5.   ADJUSTMENTS TO CONVERSION RATE
     ------------------------------

          (a) Adjustments for Extraordinary Common Stock Events. Upon the
happening of an Extraordinary Common Stock Event (as defined in Section 5(i)
hereof), automatically and without further action, and simultaneously with the
happening of such Extraordinary Common Stock Event, the Applicable Conversion
Value in effect immediately prior to such Extraordinary Common Stock Event shall
be adjusted by multiplying such then effective Applicable Conversion Value by a
fraction, the numerator of which shall be the number of shares of Common Stock
outstanding (excluding treasury stock) immediately before such Extraordinary
Common Stock Event and the denominator of which shall be the number of shares of
Common Stock outstanding (excluding treasury stock) immediately after such
Extraordinary Common Stock Event, and the product so obtained shall thereafter
be the Applicable Conversion Value. The Applicable Conversion Value, as so
adjusted, shall be readjusted in the same manner upon the happening of any
successive Extraordinary Common Stock Event or Events.


<PAGE>


          (b) Adjustments for Dilutive Issues.

                    (i) Except as otherwise provided below in this Section
          5(b)(i), and except with respect to an Extraordinary Common Stock
          Event, adjustments in respect of which are provided for in Section
          5(a), if at any time while there are any shares of Class A Convertible
          Preferred Stock outstanding, the Company issues or is deemed to issue
          (as determined pursuant to Section 5(b)(ii) below) any additional
          shares of Common Stock at a Net Consideration Per Share (as
          hereinafter defined) less than the Applicable Conversion Value in
          respect of the Class A Convertible Preferred Stock in effect
          immediately prior to such issuance or deemed issuance, then and in
          each such case, such Applicable Conversion Value for the Class A
          Convertible Preferred Stock will be reduced as follows:

                              (A) If such issuance and/or deemed issuance occurs
                    after the date of this Amendment to the Articles of
                    Incorporation of the Company but on or before January 4,
                    2002, then the Applicable Conversion Value for the Class A
                    Convertible Preferred Stock will be adjusted to equal the
                    Net Consideration Per Share (as hereinafter defined) at
                    which such additional shares of Common Stock are issued
                    and/or deemed issued.

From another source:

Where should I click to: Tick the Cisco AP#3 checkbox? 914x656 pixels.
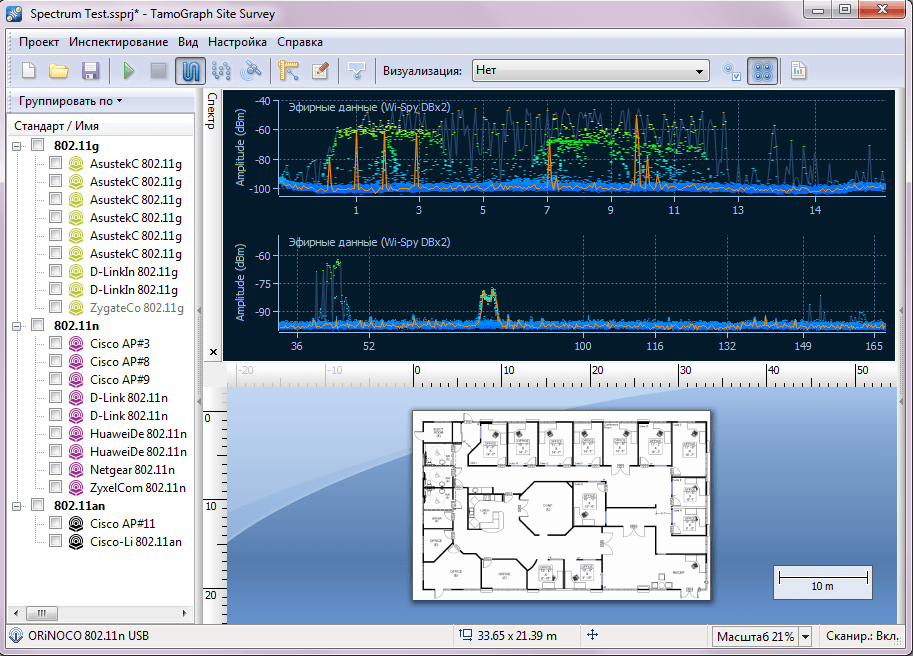coord(56,343)
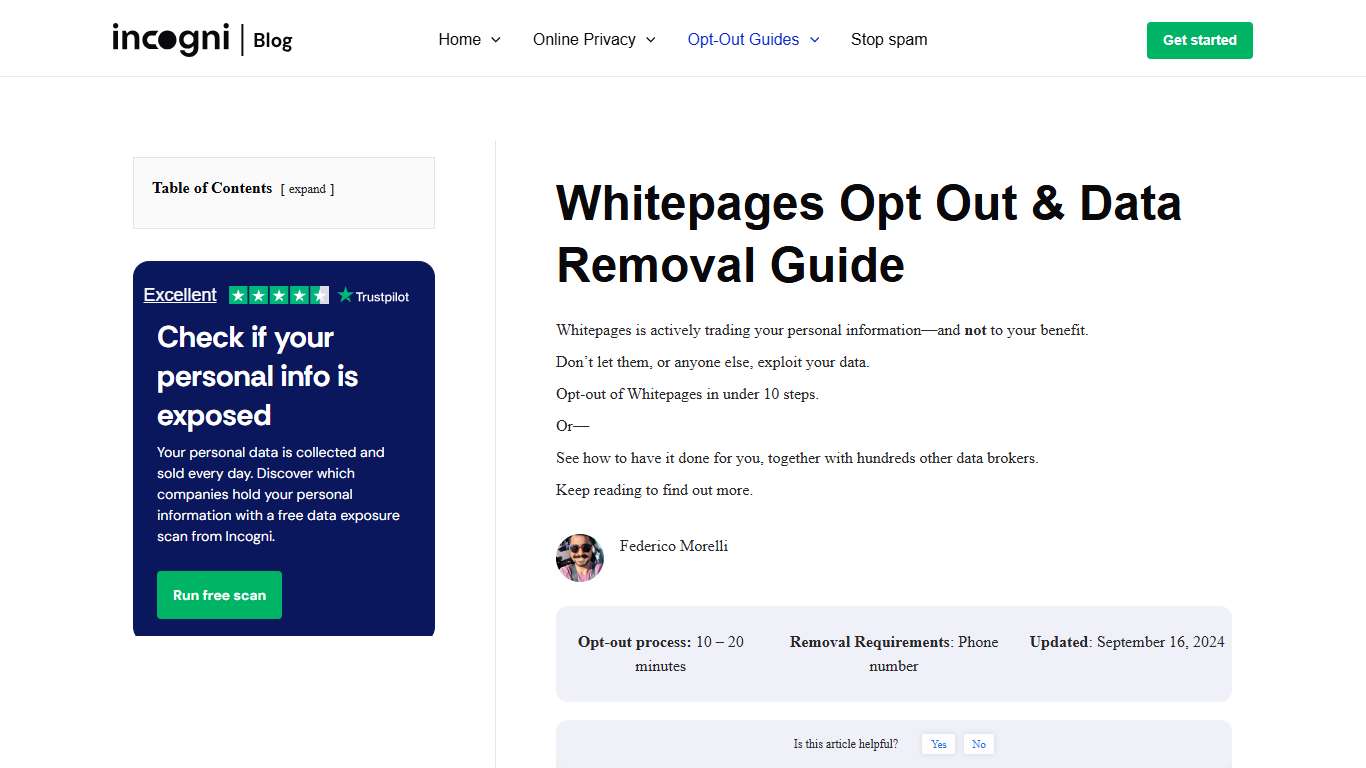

                              (B) If such issuance and/or deemed issuance occurs
                    after January 4, 2002, then the Applicable Conversion Value
                    for the Class A Convertible Preferred Stock will be adjusted
                    to equal the result of the following formula:

          New Applicable Conversion Value = (P1 x Q1) + (P2 x Q2)
                                            ---------------------
                                                  (Q1 + Q2)

          where:

P1 = the Applicable Conversion Value in effect immediately prior to such
issuance or deemed issuance of additional shares of Common Stock;

Q1 = the aggregate number of shares of Common Stock outstanding (including
shares of Common Stock issuable upon conversion of all outstanding shares of
Class A Convertible Preferred Stock and the conversion, exchange and/or exercise
of all outstanding warrants, options and other convertible securities, each to
the extent then convertible, exchangeable and/or exercisable) immediately prior
to such issuance or deemed issuance of additional shares of Common Stock;

P2 = the Net Consideration Per Share (as hereinafter defined) received by the
Company for the shares of Common Stock issued and/or deemed issued in respect of
such issuance of additional shares of Common Stock; and

Q2 = the number of shares of Common Stock issued and/or deemed issued in respect
of such issuance of additional shares of Common Stock.

<PAGE>


          The issuance of shares of Common Stock upon conversion of the
outstanding shares of Class A Convertible Preferred Stock shall not be deemed to
be issuances of additional shares of Common Stock for the purposes of this
Section 5(b).

          The issuance of up to an aggregate of 500,000 shares of Common Stock
or Derivative Securities (as defined in Section 5(i)) pursuant to the terms of
any employee stock option agreement or employee stock incentive or stock option
plan duly adopted by the Board of Directors of the Company issued or granted
after the date of the filing of this Amendment to the Articles of Incorporation
shall not be deemed to be issuances of additional shares of Common Stock for
purposes of this Section 5(b).

          For purposes of this Section 5(b), if a part or all of the
consideration received by the Company in connection with the issuance or deemed
issuance of shares of Common Stock or the issuance or deemed issuance of any of
the securities described below in paragraph (ii) of this Section 5(b) consists
of property other than cash, such consideration shall be deemed to have the same
value as is recorded on the books of the Company with respect to receipt of such
property so long as such recorded value was determined reasonably and in good
faith and with due care by the Board of Directors of the Company, and shall
otherwise be deemed to have a value equal to its fair market value.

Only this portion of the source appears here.